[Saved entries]
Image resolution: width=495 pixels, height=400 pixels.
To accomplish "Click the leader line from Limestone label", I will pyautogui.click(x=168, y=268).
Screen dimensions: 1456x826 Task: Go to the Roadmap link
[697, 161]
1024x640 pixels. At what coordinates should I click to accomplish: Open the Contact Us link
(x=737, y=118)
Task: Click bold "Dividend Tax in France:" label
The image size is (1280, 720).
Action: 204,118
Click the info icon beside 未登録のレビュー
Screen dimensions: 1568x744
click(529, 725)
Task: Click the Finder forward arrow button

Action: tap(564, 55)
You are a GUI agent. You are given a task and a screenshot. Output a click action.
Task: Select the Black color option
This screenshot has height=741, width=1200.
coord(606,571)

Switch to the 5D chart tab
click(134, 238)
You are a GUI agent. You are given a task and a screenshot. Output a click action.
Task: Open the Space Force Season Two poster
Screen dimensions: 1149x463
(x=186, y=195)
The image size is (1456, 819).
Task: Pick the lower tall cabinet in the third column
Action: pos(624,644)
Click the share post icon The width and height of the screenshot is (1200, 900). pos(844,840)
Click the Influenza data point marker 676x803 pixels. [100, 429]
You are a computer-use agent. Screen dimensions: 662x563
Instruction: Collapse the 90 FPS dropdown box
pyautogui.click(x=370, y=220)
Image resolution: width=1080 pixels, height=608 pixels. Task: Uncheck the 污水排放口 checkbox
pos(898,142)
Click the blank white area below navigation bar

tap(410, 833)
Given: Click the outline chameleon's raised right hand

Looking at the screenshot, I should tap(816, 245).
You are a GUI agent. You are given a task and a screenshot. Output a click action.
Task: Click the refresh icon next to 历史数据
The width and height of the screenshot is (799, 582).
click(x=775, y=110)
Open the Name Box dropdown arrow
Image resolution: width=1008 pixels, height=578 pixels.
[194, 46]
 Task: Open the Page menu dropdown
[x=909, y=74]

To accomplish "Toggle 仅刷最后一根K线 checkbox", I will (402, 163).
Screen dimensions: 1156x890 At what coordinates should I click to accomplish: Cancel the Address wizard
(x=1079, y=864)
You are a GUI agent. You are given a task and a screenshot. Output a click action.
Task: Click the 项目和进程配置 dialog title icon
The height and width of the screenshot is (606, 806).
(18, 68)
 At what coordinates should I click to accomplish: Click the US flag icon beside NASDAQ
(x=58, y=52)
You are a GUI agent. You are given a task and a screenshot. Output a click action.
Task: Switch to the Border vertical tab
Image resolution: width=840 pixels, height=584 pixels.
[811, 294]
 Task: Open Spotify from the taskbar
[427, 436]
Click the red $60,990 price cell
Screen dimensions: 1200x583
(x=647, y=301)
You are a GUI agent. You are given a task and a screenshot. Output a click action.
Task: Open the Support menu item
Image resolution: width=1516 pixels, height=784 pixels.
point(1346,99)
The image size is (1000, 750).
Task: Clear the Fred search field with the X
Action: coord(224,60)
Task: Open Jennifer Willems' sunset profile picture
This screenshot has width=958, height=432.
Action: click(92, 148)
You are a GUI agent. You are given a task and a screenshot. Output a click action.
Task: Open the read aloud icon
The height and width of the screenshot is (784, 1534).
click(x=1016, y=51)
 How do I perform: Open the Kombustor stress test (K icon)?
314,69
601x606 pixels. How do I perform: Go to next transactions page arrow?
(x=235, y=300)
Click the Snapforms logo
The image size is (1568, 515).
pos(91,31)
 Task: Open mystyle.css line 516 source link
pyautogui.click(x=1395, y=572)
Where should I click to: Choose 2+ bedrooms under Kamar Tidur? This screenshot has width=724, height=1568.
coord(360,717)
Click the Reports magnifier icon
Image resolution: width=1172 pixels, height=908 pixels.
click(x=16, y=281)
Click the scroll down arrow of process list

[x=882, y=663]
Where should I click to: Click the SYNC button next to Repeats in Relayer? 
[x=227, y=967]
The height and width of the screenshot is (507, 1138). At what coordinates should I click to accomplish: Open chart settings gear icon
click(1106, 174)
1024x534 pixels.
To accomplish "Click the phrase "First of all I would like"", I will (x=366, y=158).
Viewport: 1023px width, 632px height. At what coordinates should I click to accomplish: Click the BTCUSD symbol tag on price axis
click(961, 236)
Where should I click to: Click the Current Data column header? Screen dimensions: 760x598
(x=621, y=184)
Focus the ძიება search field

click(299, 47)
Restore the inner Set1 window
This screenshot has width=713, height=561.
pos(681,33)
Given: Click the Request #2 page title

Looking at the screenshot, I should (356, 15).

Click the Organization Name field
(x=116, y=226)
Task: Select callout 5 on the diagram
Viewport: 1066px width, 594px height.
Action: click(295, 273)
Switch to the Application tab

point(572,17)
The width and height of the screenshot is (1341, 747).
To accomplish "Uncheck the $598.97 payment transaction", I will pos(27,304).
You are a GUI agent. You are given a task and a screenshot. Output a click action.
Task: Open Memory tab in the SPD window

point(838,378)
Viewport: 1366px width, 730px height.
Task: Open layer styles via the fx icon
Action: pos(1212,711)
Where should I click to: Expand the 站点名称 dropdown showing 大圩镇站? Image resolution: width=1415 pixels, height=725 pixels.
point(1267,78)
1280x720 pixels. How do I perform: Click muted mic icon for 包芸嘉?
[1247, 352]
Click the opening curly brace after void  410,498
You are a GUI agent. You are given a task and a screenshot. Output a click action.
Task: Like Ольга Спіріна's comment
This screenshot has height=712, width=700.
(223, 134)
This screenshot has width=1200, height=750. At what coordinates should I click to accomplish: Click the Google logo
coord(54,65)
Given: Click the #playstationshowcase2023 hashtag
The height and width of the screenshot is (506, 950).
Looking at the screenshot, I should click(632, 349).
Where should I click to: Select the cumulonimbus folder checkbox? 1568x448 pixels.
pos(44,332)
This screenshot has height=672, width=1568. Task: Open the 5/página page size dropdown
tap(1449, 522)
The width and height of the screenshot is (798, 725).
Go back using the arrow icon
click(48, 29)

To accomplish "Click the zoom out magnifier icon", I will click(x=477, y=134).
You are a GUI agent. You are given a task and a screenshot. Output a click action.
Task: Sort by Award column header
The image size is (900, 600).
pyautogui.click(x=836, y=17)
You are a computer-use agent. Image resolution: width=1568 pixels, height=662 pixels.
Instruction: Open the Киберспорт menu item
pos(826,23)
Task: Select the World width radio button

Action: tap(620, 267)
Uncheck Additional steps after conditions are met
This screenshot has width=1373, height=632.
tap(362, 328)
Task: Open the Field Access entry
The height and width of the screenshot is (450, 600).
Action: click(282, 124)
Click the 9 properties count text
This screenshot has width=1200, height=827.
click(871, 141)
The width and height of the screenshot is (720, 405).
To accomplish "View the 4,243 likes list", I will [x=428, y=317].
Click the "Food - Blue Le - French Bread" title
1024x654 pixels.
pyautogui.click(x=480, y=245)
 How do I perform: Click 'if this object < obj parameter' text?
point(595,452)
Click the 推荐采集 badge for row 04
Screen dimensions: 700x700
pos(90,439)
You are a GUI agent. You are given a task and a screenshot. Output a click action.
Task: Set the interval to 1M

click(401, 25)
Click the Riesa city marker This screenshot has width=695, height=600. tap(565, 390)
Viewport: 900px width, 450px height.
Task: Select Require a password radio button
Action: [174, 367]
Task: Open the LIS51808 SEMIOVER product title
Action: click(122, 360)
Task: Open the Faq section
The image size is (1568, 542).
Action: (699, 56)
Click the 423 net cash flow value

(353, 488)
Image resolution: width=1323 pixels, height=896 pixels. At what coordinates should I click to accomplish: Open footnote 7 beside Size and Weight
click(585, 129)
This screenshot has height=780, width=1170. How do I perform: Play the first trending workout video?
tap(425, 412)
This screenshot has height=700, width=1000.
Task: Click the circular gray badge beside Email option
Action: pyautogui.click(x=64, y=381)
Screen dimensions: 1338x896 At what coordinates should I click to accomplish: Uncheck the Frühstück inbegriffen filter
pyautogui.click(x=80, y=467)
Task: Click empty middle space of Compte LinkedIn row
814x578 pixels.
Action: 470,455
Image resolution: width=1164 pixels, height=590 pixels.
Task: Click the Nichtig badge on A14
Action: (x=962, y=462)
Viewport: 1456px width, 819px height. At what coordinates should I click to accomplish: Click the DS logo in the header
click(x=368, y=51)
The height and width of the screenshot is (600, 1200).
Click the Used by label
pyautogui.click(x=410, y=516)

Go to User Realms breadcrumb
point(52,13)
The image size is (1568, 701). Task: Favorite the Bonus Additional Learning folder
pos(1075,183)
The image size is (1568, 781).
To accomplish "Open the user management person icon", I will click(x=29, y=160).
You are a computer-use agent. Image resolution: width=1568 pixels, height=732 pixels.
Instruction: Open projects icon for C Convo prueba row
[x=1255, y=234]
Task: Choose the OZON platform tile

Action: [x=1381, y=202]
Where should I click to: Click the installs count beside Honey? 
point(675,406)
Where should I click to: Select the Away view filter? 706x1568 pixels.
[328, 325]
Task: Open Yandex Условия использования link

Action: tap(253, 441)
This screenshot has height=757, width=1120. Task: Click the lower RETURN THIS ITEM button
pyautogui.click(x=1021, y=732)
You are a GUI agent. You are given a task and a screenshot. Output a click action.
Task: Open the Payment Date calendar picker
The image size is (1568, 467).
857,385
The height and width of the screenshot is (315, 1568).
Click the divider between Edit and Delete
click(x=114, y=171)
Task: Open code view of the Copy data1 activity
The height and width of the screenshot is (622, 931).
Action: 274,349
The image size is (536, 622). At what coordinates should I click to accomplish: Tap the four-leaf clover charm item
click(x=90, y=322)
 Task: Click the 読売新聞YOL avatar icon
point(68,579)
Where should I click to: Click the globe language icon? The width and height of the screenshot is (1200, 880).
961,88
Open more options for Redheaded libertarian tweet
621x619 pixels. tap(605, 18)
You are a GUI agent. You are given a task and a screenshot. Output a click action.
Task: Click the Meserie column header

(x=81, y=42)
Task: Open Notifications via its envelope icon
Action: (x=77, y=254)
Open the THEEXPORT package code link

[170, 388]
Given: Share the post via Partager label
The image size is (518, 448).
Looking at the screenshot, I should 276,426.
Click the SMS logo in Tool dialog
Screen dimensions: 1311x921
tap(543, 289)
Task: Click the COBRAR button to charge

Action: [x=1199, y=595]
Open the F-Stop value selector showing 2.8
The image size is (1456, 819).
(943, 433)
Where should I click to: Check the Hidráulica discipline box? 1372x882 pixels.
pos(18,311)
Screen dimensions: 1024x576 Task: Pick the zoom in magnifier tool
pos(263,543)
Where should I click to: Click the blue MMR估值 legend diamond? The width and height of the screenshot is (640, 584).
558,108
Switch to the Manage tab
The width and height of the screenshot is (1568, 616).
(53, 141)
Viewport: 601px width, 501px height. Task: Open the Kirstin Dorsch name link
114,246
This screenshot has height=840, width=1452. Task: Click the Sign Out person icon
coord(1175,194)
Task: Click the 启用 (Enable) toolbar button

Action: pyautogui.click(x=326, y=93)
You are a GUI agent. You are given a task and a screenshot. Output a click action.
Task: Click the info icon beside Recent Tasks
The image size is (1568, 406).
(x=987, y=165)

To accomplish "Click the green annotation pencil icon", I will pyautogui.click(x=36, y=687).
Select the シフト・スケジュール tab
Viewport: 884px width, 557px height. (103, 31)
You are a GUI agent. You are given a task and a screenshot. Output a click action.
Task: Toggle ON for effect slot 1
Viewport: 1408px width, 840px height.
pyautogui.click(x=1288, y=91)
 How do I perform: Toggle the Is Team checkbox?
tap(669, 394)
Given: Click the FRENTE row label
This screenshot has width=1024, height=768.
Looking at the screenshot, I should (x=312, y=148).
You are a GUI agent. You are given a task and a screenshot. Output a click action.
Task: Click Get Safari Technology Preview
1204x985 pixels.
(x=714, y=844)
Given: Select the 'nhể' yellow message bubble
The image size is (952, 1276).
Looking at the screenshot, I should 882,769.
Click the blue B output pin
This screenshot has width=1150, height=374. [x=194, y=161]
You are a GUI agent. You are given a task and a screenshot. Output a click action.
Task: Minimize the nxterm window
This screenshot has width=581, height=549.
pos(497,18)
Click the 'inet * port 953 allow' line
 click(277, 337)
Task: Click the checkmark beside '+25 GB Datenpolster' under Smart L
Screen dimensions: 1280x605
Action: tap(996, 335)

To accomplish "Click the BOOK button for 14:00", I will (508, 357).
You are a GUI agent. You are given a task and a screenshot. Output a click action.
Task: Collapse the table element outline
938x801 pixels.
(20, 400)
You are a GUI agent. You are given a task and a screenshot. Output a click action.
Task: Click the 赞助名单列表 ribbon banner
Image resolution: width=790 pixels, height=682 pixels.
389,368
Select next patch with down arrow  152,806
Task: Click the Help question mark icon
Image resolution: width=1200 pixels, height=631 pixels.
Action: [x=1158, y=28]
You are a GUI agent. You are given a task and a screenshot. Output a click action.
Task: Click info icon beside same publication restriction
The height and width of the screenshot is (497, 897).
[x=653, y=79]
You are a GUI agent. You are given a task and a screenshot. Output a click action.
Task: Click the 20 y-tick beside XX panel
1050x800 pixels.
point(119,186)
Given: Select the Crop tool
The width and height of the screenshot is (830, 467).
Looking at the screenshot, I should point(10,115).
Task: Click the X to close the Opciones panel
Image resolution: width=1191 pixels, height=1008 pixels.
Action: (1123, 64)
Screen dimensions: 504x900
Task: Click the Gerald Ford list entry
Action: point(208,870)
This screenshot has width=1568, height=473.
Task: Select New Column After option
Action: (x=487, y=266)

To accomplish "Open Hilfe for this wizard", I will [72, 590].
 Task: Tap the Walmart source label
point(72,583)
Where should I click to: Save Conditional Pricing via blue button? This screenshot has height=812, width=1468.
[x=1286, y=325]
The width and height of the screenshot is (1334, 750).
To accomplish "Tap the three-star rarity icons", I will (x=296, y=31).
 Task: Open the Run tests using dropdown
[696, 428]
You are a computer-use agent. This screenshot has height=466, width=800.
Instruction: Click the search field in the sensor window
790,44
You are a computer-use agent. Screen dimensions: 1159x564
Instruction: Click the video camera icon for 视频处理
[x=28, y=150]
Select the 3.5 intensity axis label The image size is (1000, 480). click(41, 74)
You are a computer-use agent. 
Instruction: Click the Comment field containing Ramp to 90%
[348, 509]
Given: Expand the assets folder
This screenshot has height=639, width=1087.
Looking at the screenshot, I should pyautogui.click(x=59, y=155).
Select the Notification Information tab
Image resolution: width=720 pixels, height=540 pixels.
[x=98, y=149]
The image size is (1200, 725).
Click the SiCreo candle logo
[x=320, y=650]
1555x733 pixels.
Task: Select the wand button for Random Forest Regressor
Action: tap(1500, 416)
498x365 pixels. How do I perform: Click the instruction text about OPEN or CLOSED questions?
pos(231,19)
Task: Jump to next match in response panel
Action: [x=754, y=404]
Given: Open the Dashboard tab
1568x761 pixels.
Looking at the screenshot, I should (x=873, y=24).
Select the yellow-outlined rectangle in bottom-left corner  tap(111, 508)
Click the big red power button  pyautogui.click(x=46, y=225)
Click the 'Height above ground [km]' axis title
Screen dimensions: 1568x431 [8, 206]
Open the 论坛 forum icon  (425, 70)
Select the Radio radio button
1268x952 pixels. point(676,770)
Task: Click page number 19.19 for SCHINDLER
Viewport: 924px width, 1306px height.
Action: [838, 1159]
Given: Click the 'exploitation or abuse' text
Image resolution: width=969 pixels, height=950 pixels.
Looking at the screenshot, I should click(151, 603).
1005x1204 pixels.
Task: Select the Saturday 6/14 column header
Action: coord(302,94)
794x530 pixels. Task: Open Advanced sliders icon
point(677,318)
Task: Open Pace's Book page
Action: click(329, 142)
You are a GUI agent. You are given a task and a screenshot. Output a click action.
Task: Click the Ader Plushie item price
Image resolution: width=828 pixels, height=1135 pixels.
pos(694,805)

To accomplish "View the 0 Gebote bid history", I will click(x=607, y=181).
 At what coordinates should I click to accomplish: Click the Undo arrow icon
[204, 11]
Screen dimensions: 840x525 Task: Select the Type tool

Problem to work on - Every line above that holds the string "dialog" should be copied out.

Exercise response -
Task: Click the 项目和进程配置 dialog title icon
Click the SMS logo in Tool dialog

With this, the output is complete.